Max Heart Rate Calculator
Find your age-based maximum heart rate using the accurate Tanaka formula.
About Maximum Heart Rate
Maximum Heart Rate (HRmax) is the highest heart rate you can achieve during all-out effort. The Tanaka formula (208 − 0.7 × age) is more accurate than the classic '220 − age', especially for older and trained individuals.
Accuracy Age-based formulas estimate maximum heart rate with a standard deviation of ±10–12 bpm. Individual max HR varies significantly due to genetics — two people of the same age can have max heart rates differing by 20+ bpm. The Tanaka formula performs better than the classic 220 − age formula for people over 40 and trained individuals. For precision training, a graded exercise test (GXT) under medical supervision provides a true measured maximum.
Formula Comparison
| Formula | Age 20 | Age 40 | Age 60 |
|---|---|---|---|
| Tanaka (recommended) | 194 | 180 | 166 |
| Classic (220 − age) | 200 | 180 | 160 |
What to do with your result
- Use your max heart rate to set training zones. Spend 80% of your workout time in Zones 1–2 (50–70% of max HR) for aerobic base building, and 20% in Zones 4–5 for high-intensity work. This 80/20 approach is used by elite endurance athletes and supported by research.
- Check your training heart rate during workouts with a heart rate monitor to ensure you are hitting the intended zone. Many people train too hard on easy days and too easy on hard days.

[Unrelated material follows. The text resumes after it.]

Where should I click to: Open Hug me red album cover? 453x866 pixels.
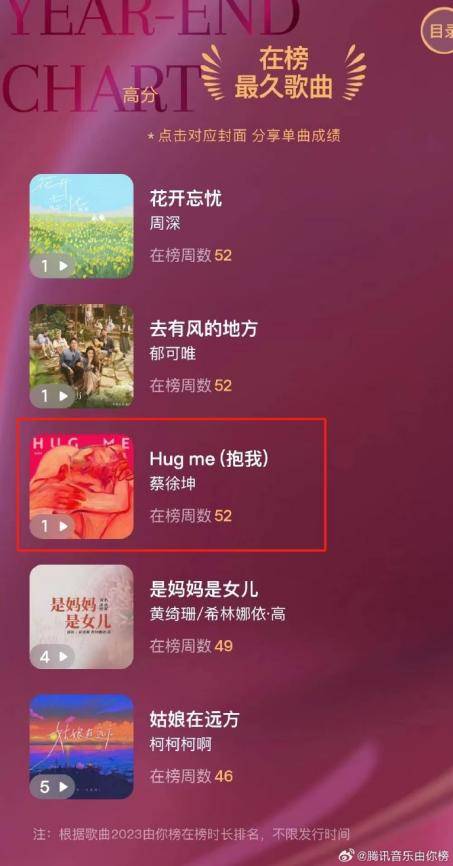(x=81, y=487)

- For Zone 2 cardio (fat burning, aerobic base): aim for 60–70% of your max HR. You should be able to hold a conversation. This zone is highly effective for long-term cardiovascular health and fat loss.

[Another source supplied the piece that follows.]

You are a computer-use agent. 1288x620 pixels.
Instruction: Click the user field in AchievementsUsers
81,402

- If you are new to exercise or have cardiovascular risk factors, consult a doctor before training at Zones 4–5 (above 80% of max HR). Consider a graded exercise test for a more accurate and safe max HR measurement.

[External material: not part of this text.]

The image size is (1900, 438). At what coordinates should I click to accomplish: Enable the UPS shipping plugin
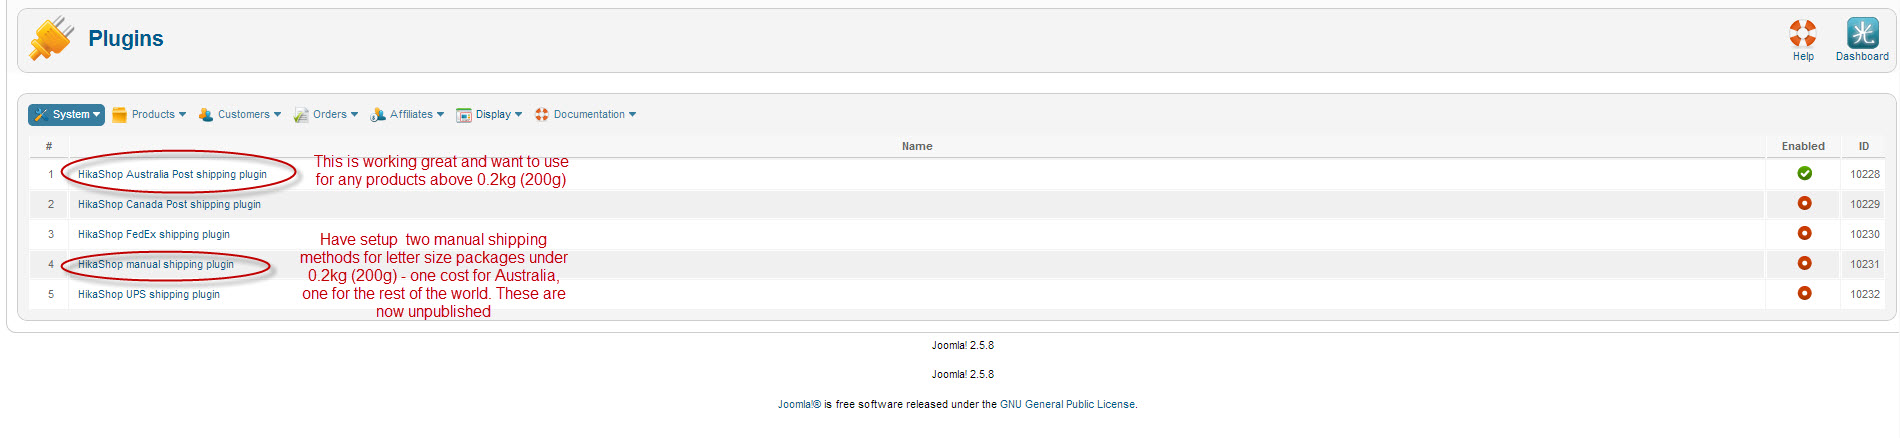pyautogui.click(x=1804, y=294)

Frequently Asked Questions
How accurate is the max heart rate calculator?
Age-based formulas estimate max HR with a standard deviation of ±10–12 bpm. This means your true maximum could be 10–12 bpm higher or lower than the formula predicts. The Tanaka formula (208 − 0.7 × age) is slightly more accurate than the classic 220 − age, especially for people over 40 and trained athletes. A supervised graded exercise test is the only way to measure your true maximum precisely.
How should I use my max heart rate for training?
Calculate your 5 training zones as percentages of your max HR. Zones 1–2 (50–70%) are for recovery and aerobic base building. Zone 3 (70–80%) is moderate aerobic work. Zones 4–5 (80–100%) are for threshold and VO2 max intervals. Research on endurance athletes consistently recommends spending about 80% of training volume in Zones 1–2, with 20% in higher zones for performance gains.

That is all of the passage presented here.